In Germany, the final February CPI confirmed preliminary figures, maintaining a 2.5% year-over-year rate. ECB member and known hawk Robert Holzmann voiced concerns about premature policy easing, particularly before any similar action by the US Federal Reserve, and advised against an interest rate cut in April, emphasizing the need for a data-driven approach towards a potential easing in June. Bank of England Governor Andrew Bailey expressed worries about enduring inflationary pressures and the tight labor market despite progress toward the inflation target.
Interest Rates:
The US 2-year Treasury yield experienced an increase, rising from 4.51% to 4.59%, while the 10-year yield also climbed, moving from 4.08% to 4.15%. Market expectations indicate that the Federal Reserve's funds rate, set at 5.375%, is likely to remain unchanged on 20 March, but there's an 80% probability of a rate reduction by June.
In the credit markets, indices tightened in response to the positive sentiment in equities, with both the Main and CDX indices narrowing by approximately 1 basis point to 52 and 48.5, respectively. U.S. investment-grade (IG) cash credit improved by 1-2 basis points. Despite a slowdown in issuance, the markets remained active against the backdrop of the Consumer Price Index (CPI) data release. In Europe, four non-sovereign, supranational, and agency (ex-SSA) issuers successfully accessed the market, raising approximately EUR 2.8 billion. Meanwhile, in the US, four issuers were able to price a total of USD 5.1 billion.
Commodities:
Crude oil markets were influenced by supply dynamics, with the OPEC monthly report indicating that Iraq is producing approximately 200,000 barrels per day above its quota. Concurrently, Bloomberg's tanker tracking data suggested an increase in Russian crude exports for March. As a result, the April West Texas Intermediate (WTI) contract decreased by 0.24% to $77.74, and the May Brent contract dropped by 0.17% to $82.07. OPEC maintained its world oil demand growth forecast at 2.25%, expecting a substantial year-over-year increase of 1.8 million barrels per day (mbpd) in 2025, with significant contribution from Asia. The U.S. Energy Information Administration (EIA) raised its projection for U.S. crude production to 13.19 mbpd for this year and 13.65 mbpd for the next, marking a 1.2% increase from previous estimates. Additionally, the American Petroleum Institute (API) reported notable declines in gasoline and distillate inventories. In a geopolitical development, Ukraine launched extensive attacks inside Russia, targeting energy facilities and a major oil refinery, as Russian crude exports reportedly reached a yearly high.

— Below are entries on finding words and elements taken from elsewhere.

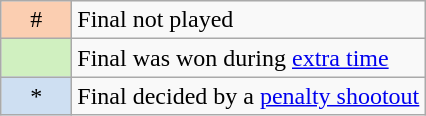
# (36, 20)
Final not played (248, 20)
Final decided by a penalty shootout (248, 96)
* (36, 96)
Final was won during extra time (248, 58)
Output the [x, y] coordinate of the center of the cell containing the given text.  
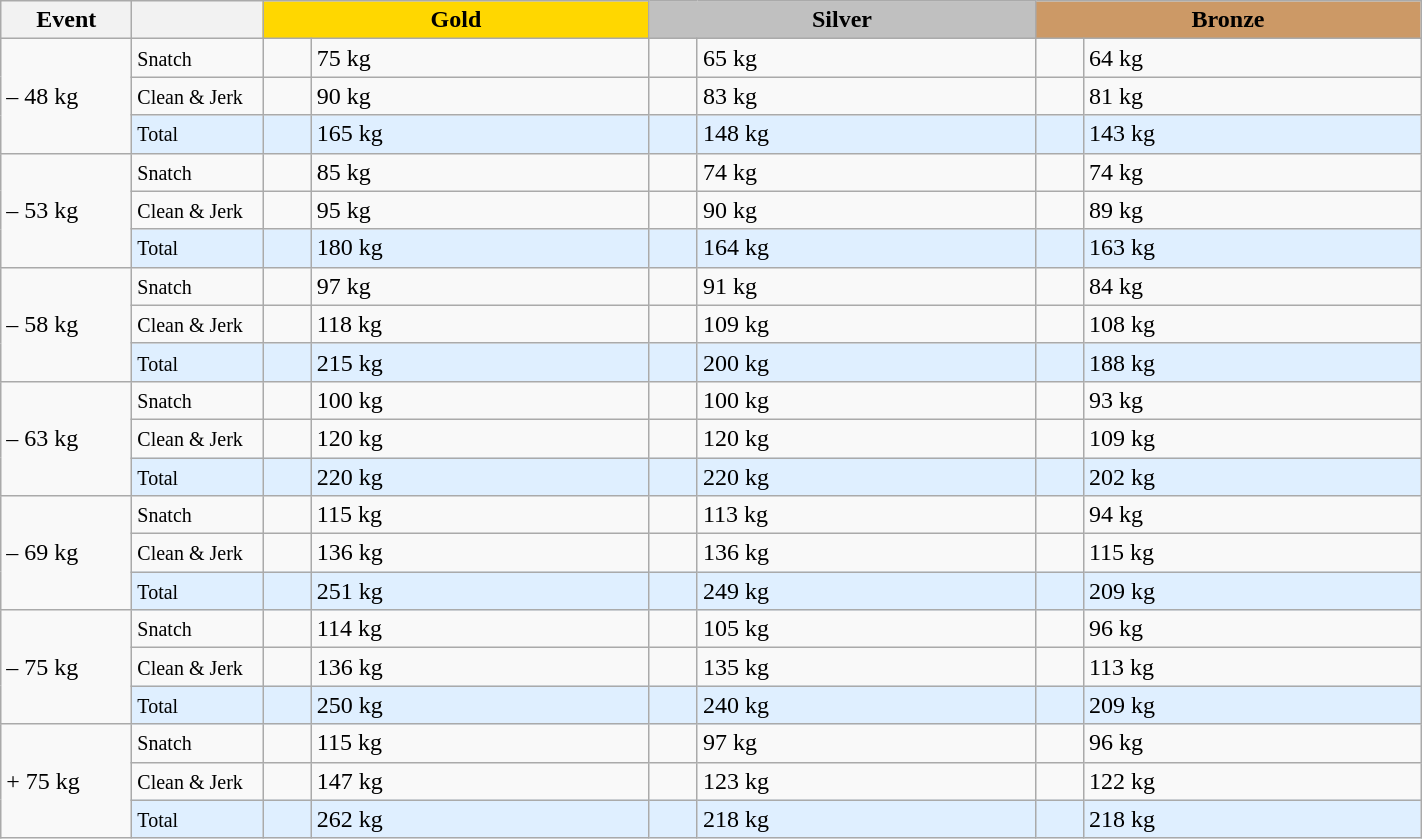
65 kg [866, 58]
147 kg [480, 781]
240 kg [866, 705]
– 75 kg [66, 667]
164 kg [866, 248]
89 kg [1252, 210]
122 kg [1252, 781]
200 kg [866, 362]
93 kg [1252, 400]
143 kg [1252, 134]
118 kg [480, 324]
180 kg [480, 248]
Silver [842, 20]
251 kg [480, 591]
108 kg [1252, 324]
215 kg [480, 362]
85 kg [480, 172]
91 kg [866, 286]
148 kg [866, 134]
262 kg [480, 819]
+ 75 kg [66, 781]
163 kg [1252, 248]
165 kg [480, 134]
– 69 kg [66, 553]
– 58 kg [66, 324]
94 kg [1252, 515]
114 kg [480, 629]
81 kg [1252, 96]
– 53 kg [66, 210]
249 kg [866, 591]
– 48 kg [66, 96]
75 kg [480, 58]
123 kg [866, 781]
– 63 kg [66, 438]
135 kg [866, 667]
95 kg [480, 210]
202 kg [1252, 477]
188 kg [1252, 362]
105 kg [866, 629]
64 kg [1252, 58]
84 kg [1252, 286]
Bronze [1228, 20]
250 kg [480, 705]
83 kg [866, 96]
Event [66, 20]
Gold [456, 20]
Find where the given text appears and provide that cell's center as [X, Y] coordinate. 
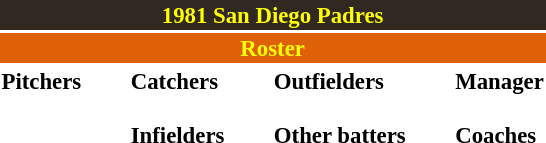
Roster [272, 48]
1981 San Diego Padres [272, 15]
Return the (x, y) coordinate for the center point of the cell that contains the specified text.  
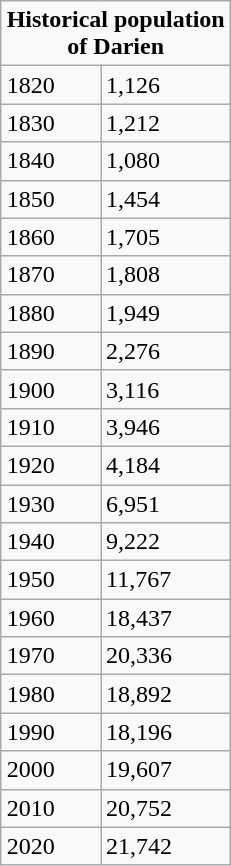
1820 (50, 85)
1870 (50, 275)
19,607 (166, 770)
6,951 (166, 503)
1,808 (166, 275)
18,437 (166, 618)
1920 (50, 465)
1,705 (166, 237)
4,184 (166, 465)
3,116 (166, 389)
18,196 (166, 732)
2000 (50, 770)
1910 (50, 427)
1830 (50, 123)
1960 (50, 618)
1840 (50, 161)
1,126 (166, 85)
1,454 (166, 199)
1930 (50, 503)
1970 (50, 656)
1900 (50, 389)
18,892 (166, 694)
11,767 (166, 580)
1880 (50, 313)
20,336 (166, 656)
1990 (50, 732)
1860 (50, 237)
1980 (50, 694)
2,276 (166, 351)
3,946 (166, 427)
9,222 (166, 542)
1,080 (166, 161)
2010 (50, 808)
1940 (50, 542)
2020 (50, 846)
1890 (50, 351)
1,949 (166, 313)
21,742 (166, 846)
20,752 (166, 808)
1850 (50, 199)
1950 (50, 580)
Historical population of Darien (116, 34)
1,212 (166, 123)
Provide the [x, y] coordinate of the cell's center where the given text is located.  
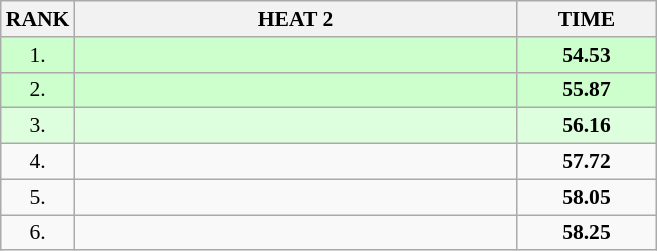
1. [38, 55]
54.53 [587, 55]
RANK [38, 19]
3. [38, 126]
58.05 [587, 197]
58.25 [587, 233]
5. [38, 197]
6. [38, 233]
HEAT 2 [295, 19]
2. [38, 90]
56.16 [587, 126]
55.87 [587, 90]
4. [38, 162]
57.72 [587, 162]
TIME [587, 19]
Find where the given text appears and provide that cell's center as (x, y) coordinate. 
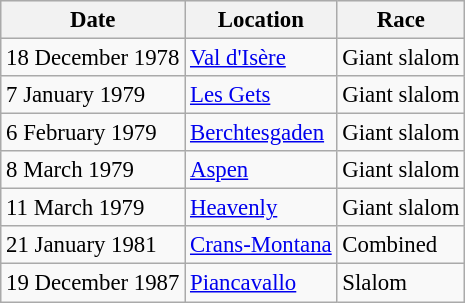
Berchtesgaden (261, 133)
6 February 1979 (93, 133)
Slalom (401, 283)
Heavenly (261, 208)
Race (401, 20)
11 March 1979 (93, 208)
Aspen (261, 170)
Location (261, 20)
Piancavallo (261, 283)
18 December 1978 (93, 58)
Val d'Isère (261, 58)
Crans-Montana (261, 245)
Combined (401, 245)
8 March 1979 (93, 170)
Les Gets (261, 95)
21 January 1981 (93, 245)
7 January 1979 (93, 95)
Date (93, 20)
19 December 1987 (93, 283)
Determine the (x, y) coordinate at the center of the cell enclosing the given text.  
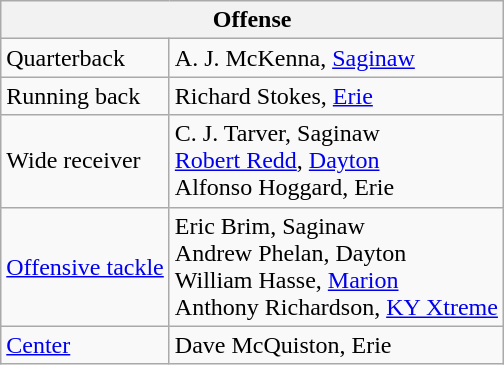
Dave McQuiston, Erie (336, 345)
Richard Stokes, Erie (336, 96)
C. J. Tarver, SaginawRobert Redd, DaytonAlfonso Hoggard, Erie (336, 161)
Center (86, 345)
Offense (252, 20)
A. J. McKenna, Saginaw (336, 58)
Wide receiver (86, 161)
Eric Brim, SaginawAndrew Phelan, DaytonWilliam Hasse, MarionAnthony Richardson, KY Xtreme (336, 266)
Offensive tackle (86, 266)
Running back (86, 96)
Quarterback (86, 58)
Detect which cell encompasses the target text, then output its (x, y) center coordinate. 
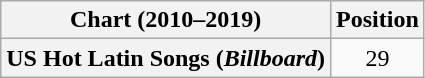
29 (378, 58)
Chart (2010–2019) (166, 20)
US Hot Latin Songs (Billboard) (166, 58)
Position (378, 20)
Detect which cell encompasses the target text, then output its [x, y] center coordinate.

In the metals market, copper remained stable at $8,648, while nickel increased by 0.78%, reaching a new high since October. In contrast, zinc experienced a 0.66% decrease to $2,550. Reports indicated that the China Nonferrous Metals Industry Association is urging its members to enhance aluminium exports to counter domestic consumption slowdowns. Following an agreement in which Alcoa will acquire an Australian company, alumina prices surged by up to 7.7%. In the U.S., legislators are preparing to introduce a bill advocating for deep-sea mining, promoting responsible seabed resource utilization.
Iron ore markets demonstrated some stabilization, buoyed by positive developments among Chinese construction firms. The April Singapore Exchange (SGX) contract slightly declined by 25 cents to $107.35, while the 62% Mysteel index increased by $2.20 to $110.75. Despite some positive movement, iron ore port inventories have consistently grown, marking a 30% rise from a three-year low last September. Iron ore prices have fallen about 25% from early January peaks. In corporate news, while Country Garden missed a bond payment, China Vanke engaged in debt-equity swap discussions to avoid its first bond default, with Moody's subsequently downgrading Vanke to junk status.